Quoted text
** begin **

# Holiday Inn Vacation Club?



## karenvit

Did Holiday Inn Vacation Club buy Orange Lake in Orlando--thanks.

Karem:whoopie:


----------



## gjw007

karenvit said:


> Did Holiday Inn Vacation Club buy Orange Lake in Orlando--thanks.
> 
> Karem:whoopie:



No.  The points-based program Global Access became Holiday Inn Vacation Club.  Orange Lake Resorts are still owned by the Wilson family.


----------



## Mel

Kemmons Wilson, the founder of Holiday Inn, was also the founder of Orange Lake Country Club.  This is simply a rebranding of the "club" aspect of Global Access Points, the points program at the resort.  

By doing this, they are making the points program a bit more like some of the other hotel-based timeshare systems.  HIVC points can be used to reserve Holiday Inn hotel stays, and HI Priority Club mambers will be able to use their points for stays are Orange Lake and the other 3 related resorts (Wisconsin, Vermont, and Panama City Beach).


----------



## Redrosesix

So...is this a good use of your TS if you decide not to do you week at Orange Lake some year?  Apparently, it's not at some of the other hotel-based systems.


----------



## JoanE

*good use?*



Redrosesix said:


> So...is this a good use of your TS if you decide not to do you week at Orange Lake some year?  Apparently, it's not at some of the other hotel-based systems.



Hi - just used my Global access = (holiday inn) priority club points to book hotel stays in london and paris- able to book what looks like decent places within 3 weeks of departure- agent at priority was very helpful - took lots of time with me - negative is: staying in a room versus a condo- used about 31,500 points for ea night - so for my 150,000ish Orange Lake points - I could book 5-hotel stays- and needed to borrow some points from next year- minimal fee for booking - $60.00 and then I had to pay an additional fee for the points I borrowed (this comes off of my maintenance fee for 2010)
however- London and Paris - versus Orlando ? as have limited vacation time per year and even less available cash- thought we'd go this route
joane


----------



## gjw007

Redrosesix said:


> So...is this a good use of your TS if you decide not to do you week at Orange Lake some year?  Apparently, it's not at some of the other hotel-based systems.



The short answer is no, but there are other factors that may make it worthwhile.   As Mel mentioned, you become a HI Priority club.  A major benefit of this is that if you don't use your points at the end of the second year (at which time you would normally lose them), you can have them put into the Priority Club which then don't expire

It adds flexibility and may not cost as much as RCI Points for short reservation.  In addition to the cost of the points (paid in maintenance fees), you would pay a small fee, I was told $45 but the other poster indicated $60.  You shouldn't have to pay house keeping like you do at RCI Points for short stays (I paid the exchange fee plus $55 housekeeping when using RCI Points to stay at SummerBay).  So if your points are to expire, it provides a longer term use of the points and if you like short vacations, it may be beneficial.  But in general, you'll never get the same value out of the points that you would if you were to stay at the resort.


----------



## gjw007

Mel said:


> Kemmons Wilson, the founder of Holiday Inn, was also the founder of Orange Lake Country Club.  This is simply a rebranding of the "club" aspect of Global Access Points, the points program at the resort.
> 
> By doing this, they are making the points program a bit more like some of the other hotel-based timeshare systems.  HIVC points can be used to reserve Holiday Inn hotel stays, and HI Priority Club mambers will be able to use their points for stays are Orange Lake and the other 3 related resorts (Wisconsin, Vermont, and Panama City Beach).

** end **

Extracted data
** begin **

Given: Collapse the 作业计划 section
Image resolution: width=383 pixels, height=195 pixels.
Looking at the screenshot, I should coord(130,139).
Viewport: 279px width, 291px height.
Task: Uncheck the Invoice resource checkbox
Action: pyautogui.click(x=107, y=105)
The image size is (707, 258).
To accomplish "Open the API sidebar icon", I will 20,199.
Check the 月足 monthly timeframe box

** end **
** begin **

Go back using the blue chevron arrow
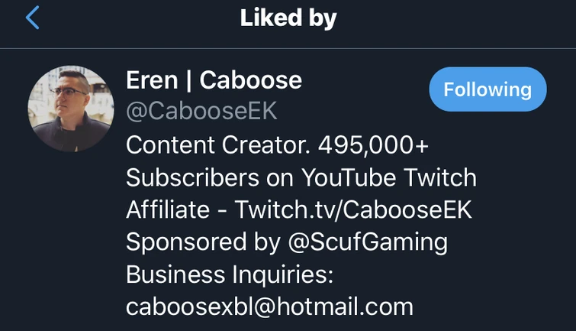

** end **
** begin **

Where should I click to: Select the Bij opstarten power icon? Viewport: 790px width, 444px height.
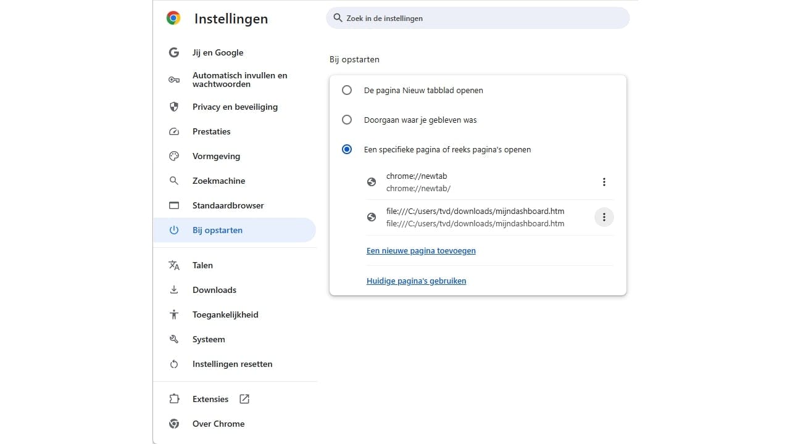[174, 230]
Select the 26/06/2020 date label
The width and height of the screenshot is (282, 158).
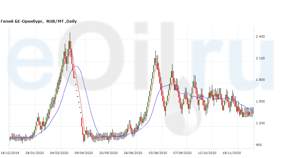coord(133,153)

** end **

Request
Rewrite the stretch of the Holiday Inn Vacation Club thread from "It adds flexibility" through "stay at the resort.", replacing "housekeeping" with "cleaning".

Result for this task
It adds flexibility and may not cost as much as RCI Points for short reservation.  In addition to the cost of the points (paid in maintenance fees), you would pay a small fee, I was told $45 but the other poster indicated $60.  You shouldn't have to pay house keeping like you do at RCI Points for short stays (I paid the exchange fee plus $55 cleaning when using RCI Points to stay at SummerBay).  So if your points are to expire, it provides a longer term use of the points and if you like short vacations, it may be beneficial.  But in general, you'll never get the same value out of the points that you would if you were to stay at the resort.